A collection of black and white stills, mostly portraits, body parts, and objects, captured with Hossain's box camera vie for attention with a spare colourscape that haunts and enlivens in equal measure. A hand, held up, palm facing the camera draws you in with its poise – it is not simply a desire to know who the person is because that is besides the point, it is that the hand itself tells a story. Where it rested, whose face it touched, whom it drew close and then pushed away, what it looked like held by another – a disembodied embodiment. And if one were so inclined, the lines on the palm could tell you more – power of divination ceded to the viewer. Yet something that tells you so many things can still tell you nothing because that hand alive with those stories are still imperfect overlays, though not quite artifices. That's not necessarily a problem, at least not with Hossain's photographs – they imbue the photographs with a much-needed fantasy.
In fact, the slightly off, there-but-not-quite fantasy saturates the photographs propelling them to that place between preservation and departure. A series of passport size negative images – portraits – arrayed carefully in glass boxes but not framed, alludes to that fragile balance. From the depths of their Day-Glo eyes as if lit from within, the subjects announce a presence, here I am, even when 'here,' 'I’,and 'am' have all decamped to a newer present. The negatives work because they are a reminder that the self is never a complete version of itself, can never be, instead it is constantly becoming, always partial. A negative, or any photograph, is a 'narrowly selective transparency,' (Susan Sontag, On Photography, 1977) but so is the self.
Safder Hossain is an old hand at photography – he's been a professional photographer for over 60 years relying on his box camera and the exhibition included over 100 images from his long career. For practical and other reasons, he stuck to his chosen technology although during this time the available technology multiplied, mutated, and leapfrogged many moons over. Sixty years is a long time when some of these changes are dramatic even in four-to-five year spans.

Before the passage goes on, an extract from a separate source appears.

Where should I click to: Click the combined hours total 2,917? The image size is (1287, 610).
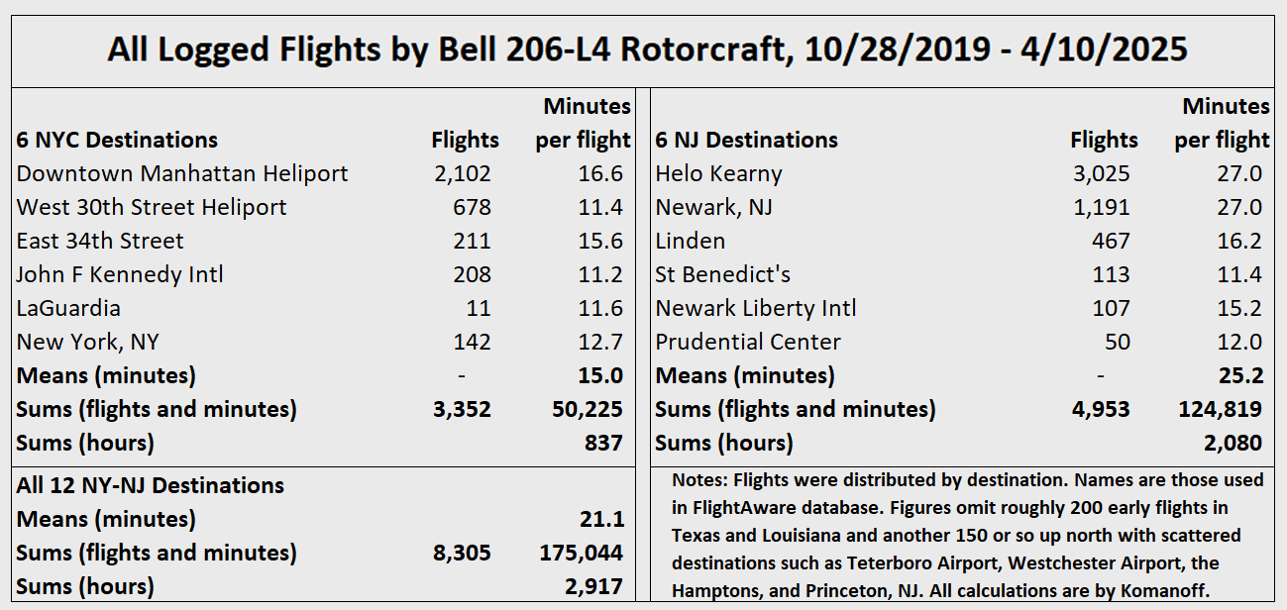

Yet, it would be too easy to view these photos as an homage to the past, to use that clichéd expression, walk down the memory lane. Nostalgia is frequently a conservative impulse and there's nothing inherently honorable about clinging to the past. Removed from an interest in the complex, it can stand for ignorance rather than knowingness.It is no wonder that such past-facing projects are often uncritically self-indulgent. Nor the proliferation of new technology and the fact that anybody can take photos, beautiful ones, using them are a bad thing. Thankfully Hossain does none of that. One gets the sense that he does what he does not simply because that is the thing he's learned to do and enjoys doing but also because of practical considerations. His is not an ardent stance against the changing world and a refusal to participate, but more an avowed practice of his craft because anything else, acquiring a new skill, learning a new craft, would be costly. And that is refreshing.
Curated by Shumon Ahmed, Safder Hossain's first solo exhibition ran from July 15 to August 3, 2015, at Bay's Bellavista, Banani, Dhaka, home to Longitude Latitude 6 for a string of exhibitions, events and talks over a four-month period.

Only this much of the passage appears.